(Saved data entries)
☆ ☆ ☆ ☆ ☆

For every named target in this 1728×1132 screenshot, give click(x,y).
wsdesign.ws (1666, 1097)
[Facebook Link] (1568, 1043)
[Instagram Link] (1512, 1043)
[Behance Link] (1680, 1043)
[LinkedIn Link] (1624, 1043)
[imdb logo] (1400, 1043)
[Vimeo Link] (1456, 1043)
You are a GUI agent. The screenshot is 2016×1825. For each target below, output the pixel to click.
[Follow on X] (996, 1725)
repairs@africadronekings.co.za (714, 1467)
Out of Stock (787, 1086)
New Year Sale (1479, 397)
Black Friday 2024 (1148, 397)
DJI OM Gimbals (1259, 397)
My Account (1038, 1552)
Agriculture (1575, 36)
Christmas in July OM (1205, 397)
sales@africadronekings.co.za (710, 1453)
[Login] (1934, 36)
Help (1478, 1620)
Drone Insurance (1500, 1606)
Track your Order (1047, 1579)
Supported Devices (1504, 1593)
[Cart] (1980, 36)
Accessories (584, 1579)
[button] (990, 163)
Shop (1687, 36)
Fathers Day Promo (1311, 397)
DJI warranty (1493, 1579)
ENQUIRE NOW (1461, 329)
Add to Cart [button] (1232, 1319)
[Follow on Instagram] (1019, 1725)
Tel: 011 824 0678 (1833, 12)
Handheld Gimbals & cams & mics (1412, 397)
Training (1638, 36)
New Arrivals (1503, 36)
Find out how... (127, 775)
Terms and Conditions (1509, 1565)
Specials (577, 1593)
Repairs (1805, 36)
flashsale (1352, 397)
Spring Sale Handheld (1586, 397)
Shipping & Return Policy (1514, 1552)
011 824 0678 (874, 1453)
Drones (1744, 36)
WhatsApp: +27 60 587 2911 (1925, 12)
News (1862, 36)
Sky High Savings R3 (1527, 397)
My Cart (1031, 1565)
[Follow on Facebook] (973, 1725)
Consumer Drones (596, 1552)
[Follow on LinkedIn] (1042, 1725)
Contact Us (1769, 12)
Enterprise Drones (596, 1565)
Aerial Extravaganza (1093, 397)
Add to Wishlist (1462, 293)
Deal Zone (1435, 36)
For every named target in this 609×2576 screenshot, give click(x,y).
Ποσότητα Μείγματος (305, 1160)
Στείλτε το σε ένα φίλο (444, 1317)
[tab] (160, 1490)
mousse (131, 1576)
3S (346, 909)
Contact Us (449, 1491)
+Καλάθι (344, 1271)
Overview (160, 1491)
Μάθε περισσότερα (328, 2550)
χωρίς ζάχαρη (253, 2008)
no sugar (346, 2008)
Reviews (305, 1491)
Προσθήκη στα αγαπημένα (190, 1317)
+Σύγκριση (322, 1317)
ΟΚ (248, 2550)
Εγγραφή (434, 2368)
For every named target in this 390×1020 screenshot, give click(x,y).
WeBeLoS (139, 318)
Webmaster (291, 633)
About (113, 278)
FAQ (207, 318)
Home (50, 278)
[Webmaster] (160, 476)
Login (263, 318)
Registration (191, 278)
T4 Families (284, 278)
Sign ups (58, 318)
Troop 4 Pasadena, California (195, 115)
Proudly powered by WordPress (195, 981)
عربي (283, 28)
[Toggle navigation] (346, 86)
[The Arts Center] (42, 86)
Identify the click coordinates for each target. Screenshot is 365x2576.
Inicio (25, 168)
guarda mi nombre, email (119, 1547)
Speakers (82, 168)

☆ ☆ ☆ ☆ ☆

I would like you to return every entry exactly, with nothing changed.

**Written answer:**
For every named target in this 1728×1132 screenshot, give click(x,y).
wsdesign.ws (1666, 1097)
[Facebook Link] (1568, 1043)
[Instagram Link] (1512, 1043)
[Behance Link] (1680, 1043)
[LinkedIn Link] (1624, 1043)
[imdb logo] (1400, 1043)
[Vimeo Link] (1456, 1043)
You are a GUI agent. The screenshot is 2016×1825. For each target below, output the pixel to click.
[Follow on X] (996, 1725)
repairs@africadronekings.co.za (714, 1467)
Out of Stock (787, 1086)
New Year Sale (1479, 397)
Black Friday 2024 (1148, 397)
DJI OM Gimbals (1259, 397)
My Account (1038, 1552)
Agriculture (1575, 36)
Christmas in July OM (1205, 397)
sales@africadronekings.co.za (710, 1453)
[Login] (1934, 36)
Help (1478, 1620)
Drone Insurance (1500, 1606)
Track your Order (1047, 1579)
Supported Devices (1504, 1593)
[Cart] (1980, 36)
Accessories (584, 1579)
[button] (990, 163)
Shop (1687, 36)
Fathers Day Promo (1311, 397)
DJI warranty (1493, 1579)
ENQUIRE NOW (1461, 329)
Add to Cart [button] (1232, 1319)
[Follow on Instagram] (1019, 1725)
Tel: 011 824 0678 (1833, 12)
Handheld Gimbals & cams & mics (1412, 397)
Training (1638, 36)
New Arrivals (1503, 36)
Find out how... (127, 775)
Terms and Conditions (1509, 1565)
Specials (577, 1593)
Repairs (1805, 36)
flashsale (1352, 397)
Spring Sale Handheld (1586, 397)
Shipping & Return Policy (1514, 1552)
011 824 0678 (874, 1453)
Drones (1744, 36)
WhatsApp: +27 60 587 2911 (1925, 12)
News (1862, 36)
Sky High Savings R3 (1527, 397)
My Cart (1031, 1565)
[Follow on Facebook] (973, 1725)
Consumer Drones (596, 1552)
[Follow on LinkedIn] (1042, 1725)
Contact Us (1769, 12)
Enterprise Drones (596, 1565)
Aerial Extravaganza (1093, 397)
Add to Wishlist (1462, 293)
Deal Zone (1435, 36)
For every named target in this 609×2576 screenshot, give click(x,y).
Ποσότητα Μείγματος (305, 1160)
Στείλτε το σε ένα φίλο (444, 1317)
[tab] (160, 1490)
mousse (131, 1576)
3S (346, 909)
Contact Us (449, 1491)
+Καλάθι (344, 1271)
Overview (160, 1491)
Μάθε περισσότερα (328, 2550)
χωρίς ζάχαρη (253, 2008)
no sugar (346, 2008)
Reviews (305, 1491)
Προσθήκη στα αγαπημένα (190, 1317)
+Σύγκριση (322, 1317)
ΟΚ (248, 2550)
Εγγραφή (434, 2368)
For every named target in this 390×1020 screenshot, give click(x,y).
WeBeLoS (139, 318)
Webmaster (291, 633)
About (113, 278)
FAQ (207, 318)
Home (50, 278)
[Webmaster] (160, 476)
Login (263, 318)
Registration (191, 278)
T4 Families (284, 278)
Sign ups (58, 318)
Troop 4 Pasadena, California (195, 115)
Proudly powered by WordPress (195, 981)
عربي (283, 28)
[Toggle navigation] (346, 86)
[The Arts Center] (42, 86)
Identify the click coordinates for each target. Screenshot is 365x2576.
Inicio (25, 168)
guarda mi nombre, email (119, 1547)
Speakers (82, 168)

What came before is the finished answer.